睡眠効率が上がるオリジナルのプレイリストを制作
今回、演奏曲として使用されたのは、越境クリエイター集団・Konelとソニー・ミュージックジャパンインターナショナルが作成したオリジナルのプレイリスト「sasayaki lullaby」だ。ワン・ダイレクション『What Makes You Beautiful』などの名曲・ヒット曲を“ささやき声”にリアレンジカバーしたもので、2022年の「世界睡眠デー」に第一弾リリースされた。NTT東日本とKonel、ブレインスリープは、このプレイリストの睡眠への影響を調査。睡眠効率(布団の中にいる時間と寝ている時間の比率)が3.7%上昇することが分かった。また、「交感神経を抑制しイライラや不安な気持ちを軽減する効果」と「寝つきの良さ・睡眠の質改善に寄与する可能性」が確認されたという。
本企画を統括したNTT東日本の尾形哲平(ビジネスイノベーション本部 ソリューションアーキテクト部 スリープテック事業 ディレクター)によると、この調査結果を受けてZZZNの企画に至った。
その際にまず参考にしたのは、マックス・リヒター(音楽家)が2015年に手がけた「スリープ」。8時間超に及ぶ楽曲で、その演奏会は夜から朝にかけて行われることで有名だ。会場にはベッドが並べられ、観客に思い思いの時間を過ごしてもらいつつ、安眠を促す。
NTT東日本 ビジネスイノベーション本部 ソリューションアーキテクト部 スリープテック事業 Director 尾形哲平氏
「今回はコロナ禍ということもあり、雑魚寝方式だと隣に知らない人がいてリラックスできないかもしれない。そこで、ある程度プライベートを保ちながらも演奏が聴ける形をとりました」
そのため、場所にはこだわった。敷地の真ん中にスペースがあって、そこで音楽を奏でることで客室すべてに聞こえるような設計の建物を探したという。

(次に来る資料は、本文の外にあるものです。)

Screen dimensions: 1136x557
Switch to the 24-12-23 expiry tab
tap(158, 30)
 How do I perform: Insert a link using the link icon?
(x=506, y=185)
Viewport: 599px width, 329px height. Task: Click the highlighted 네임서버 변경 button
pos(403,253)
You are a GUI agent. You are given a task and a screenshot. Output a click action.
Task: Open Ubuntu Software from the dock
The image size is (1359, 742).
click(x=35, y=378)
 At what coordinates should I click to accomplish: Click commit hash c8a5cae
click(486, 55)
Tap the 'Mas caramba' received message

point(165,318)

客室に囲まれる形で位置する中庭にスピーカーを設置し、生演奏の様子を流した
ちなみに、リヒターの曲には歌詞がないが、ZZZNでは歌詞がある楽曲を演奏した。尾形は「歌詞のある曲でも睡眠への効果を実証できたことは、音楽業界にとっても新たなタレントの発掘やライブ形式のバリエーションといった意味で可能性が広がったのではないか」と分析する。